You've encountered an incompatibility between Ensemble 2014.1 and Windows Server 2016 (which is not a supported platform for this version according to documentation -- it's too new).

Your best bet is probably contacting WRC for help in sorting this situation out.

Erik Hemdal · Dec 28, 2022 go to post

^INTEGRIT is the simplest way to check integrity.  Run the integrity check output to a file and contact WRC, as others have said, if you have support.  The most direct way to resolve database errors is to restore from a good backup and replay journals.  If you can't do that, the other alternatives almost always involve loss of information.  The WRC has specialists who understand database internals, and WRC always wants to investigate for the root cause of any database problems.

Erik Hemdal · Oct 21, 2022 go to post

Shane, I'm glad you figured a way forward.  VistA is special among applications.  If you run into more issues, it might be worth contacting the WRC for help.

Erik Hemdal · Oct 19, 2022 go to post

I second @Dmitry Maslennikov 's question here.  Adding SSH to your container makes ongoing maintenance more complicated and there may be alternatives that will be simpler for you long-term.
 

Erik Hemdal · Oct 5, 2022 go to post

Hi Paul, I think you might better talk with the WRC or your Linux distro's support folks depending on whether this works at the Linux shell or not.  Is this trouble with Linux and Caché (start with your vendor) or just with Caché (ask the WRC).  If you have a contact at VMS Software, they might have a reliable solution too.

Something like

PROCAUTO  = /JRNDSK/ProcAuto_share

just sets up a variable, so you can replace the string '/JRNDSK/ProcAuto_share' with $PROCAUTO.  There's nothing fancier than that.  Linux doesn't have a notion of a "shortcut" like Windows does (although some Linux GUI's do give you shortcuts, just at application level) and certainly nothing like VMS logicals.  Soft links and hardlinks are just different ways of giving a file a different name at a different location, so there's nothing to pass in, really.

I still might not be clear on what you are trying to achieve though, and the details matter a bit -- things are a little different if you are using Samba or another shared filesystem and what you're trying to pass the link into.  There may be another way to reach your goal...or maybe not.  VMS is very different from Linux and you've bumped into one of those really nice VMS features that people miss when they move away.

If you are overall trying to migrate from Caché on VMS, I would certainly talk with your account team because there's a lot of learning gained from working with customers who have started that journey. 

Erik Hemdal · Sep 21, 2022 go to post

Hi Paul!
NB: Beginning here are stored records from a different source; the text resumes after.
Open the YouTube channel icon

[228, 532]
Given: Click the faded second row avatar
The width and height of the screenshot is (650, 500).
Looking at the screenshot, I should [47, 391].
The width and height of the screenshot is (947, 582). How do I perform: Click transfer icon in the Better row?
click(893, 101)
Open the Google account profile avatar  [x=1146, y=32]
Nice to see you on the DC.  These questions are hard because there's a lot of"plumbing" to think about.

If I understand things right, you have an environment variable for root set via a script file in /etc/profile.d and that's working at the Linux shell.  But you don't see that at a Cache' terminal even when you start the instance as root.
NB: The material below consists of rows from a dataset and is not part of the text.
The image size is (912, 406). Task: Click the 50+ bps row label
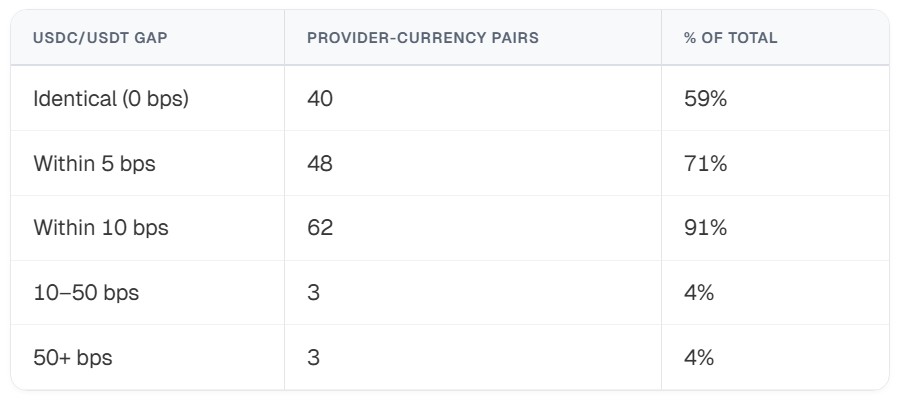[x=73, y=357]
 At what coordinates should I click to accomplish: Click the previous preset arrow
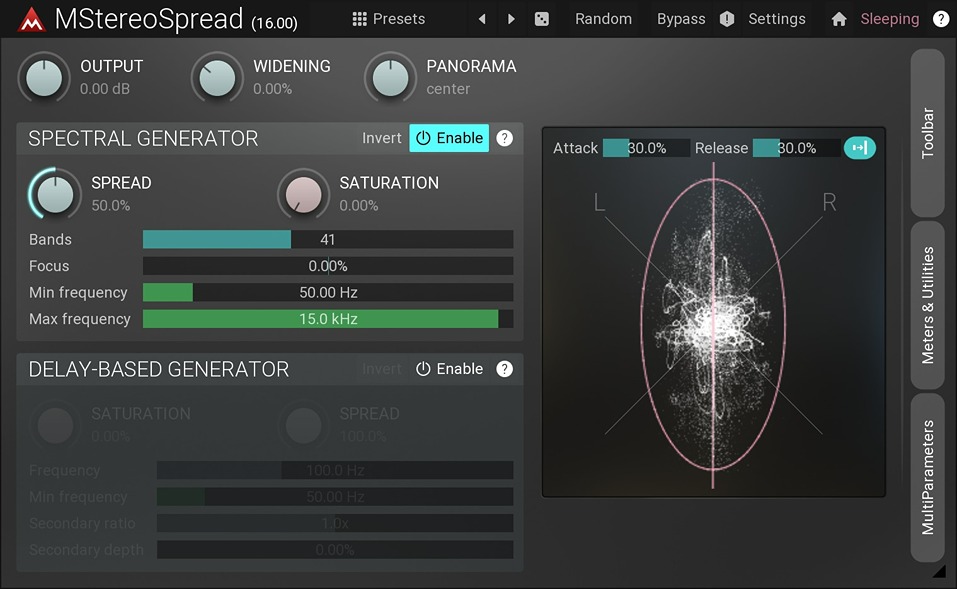(x=481, y=18)
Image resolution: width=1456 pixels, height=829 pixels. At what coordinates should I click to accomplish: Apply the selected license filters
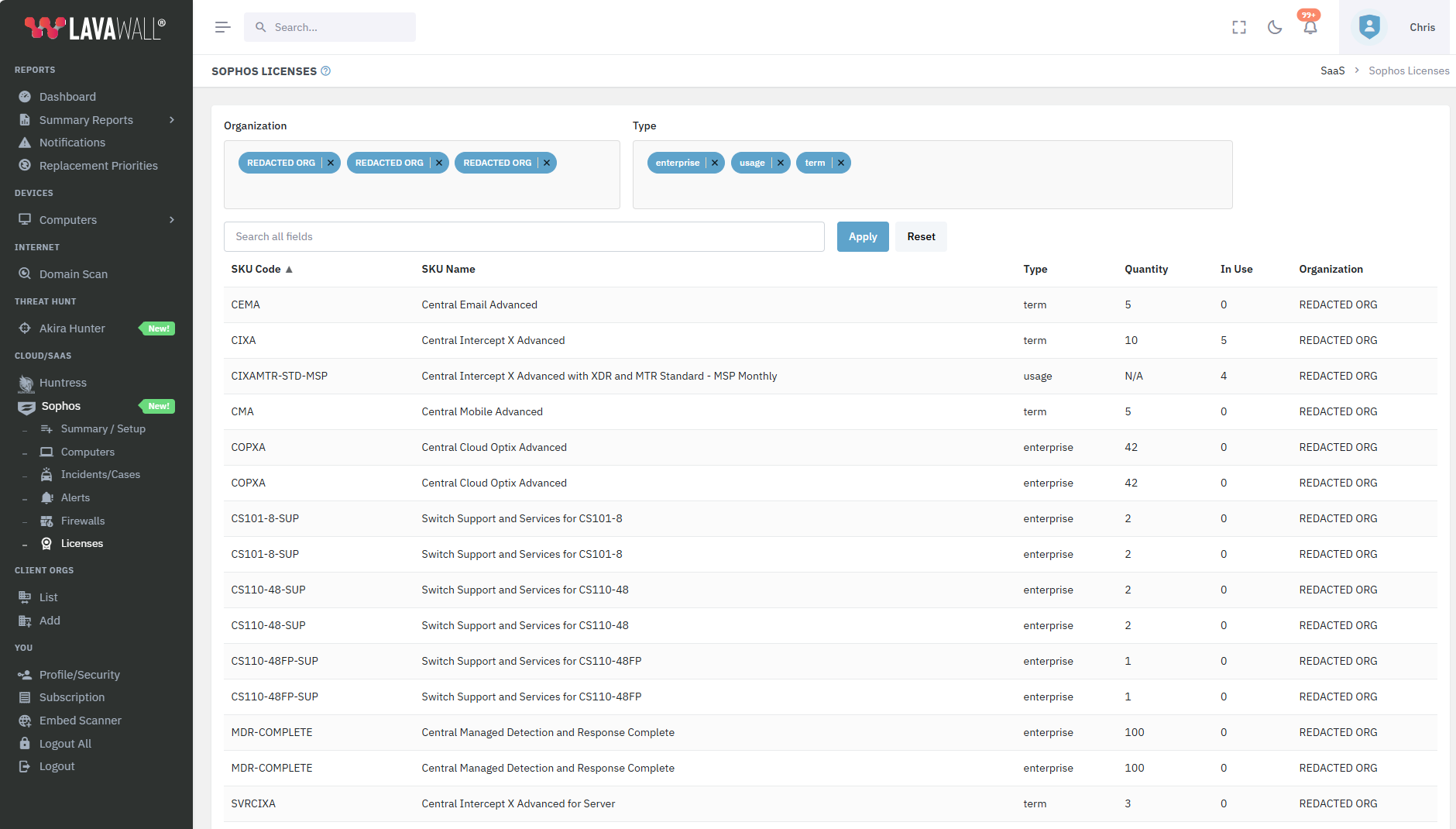(862, 236)
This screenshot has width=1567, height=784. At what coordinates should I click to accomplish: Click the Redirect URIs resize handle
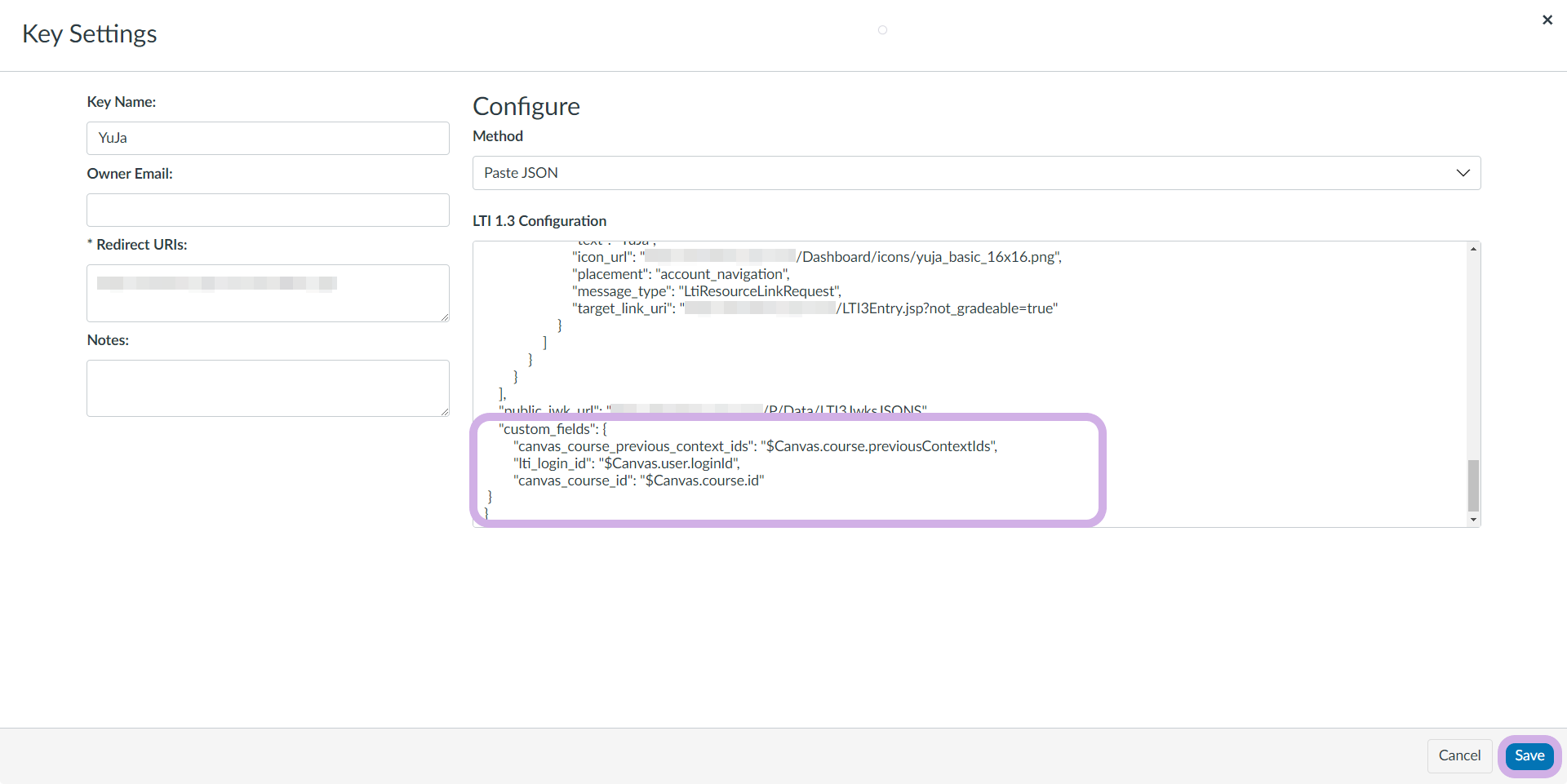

Caché daemons will run as the instance owner and user jobs would run with the privilege and environment of the user who logs in.  Otherwise, an ordinary user could open a Caché terminal and work with root privilege.  I'm writing this from memory, and Caché 2015.1 is pretty old now, so there might be some other details that are relevant (and which I'm forgetting).

Another issue is that when you use the sudo or su commands to "become root", you don't necessarily get root's environment unless you use the right options for that.  The manpages for sudo and su should help you figure out this.

If you can tell us some more about what you are trying to accomplish with the link, we might be able to help further.  If you are trying to establish links to files that are established when the instance starts and persist, what you need might better be addressed with actions in SYSTEM^%ZSTART or ^ZSTU.  For that, the WRC might also be able to help.

Good luck.  I hope this at least gives you a trailhead to solve the trouble.

Erik Hemdal · Aug 1, 2022 go to post

If you  are still having trouble, Phillip, contact the WRC and have a support advisor discuss how to recover the instance.  If you need assistance determining how to size your system for journaling, start with your account manager for help.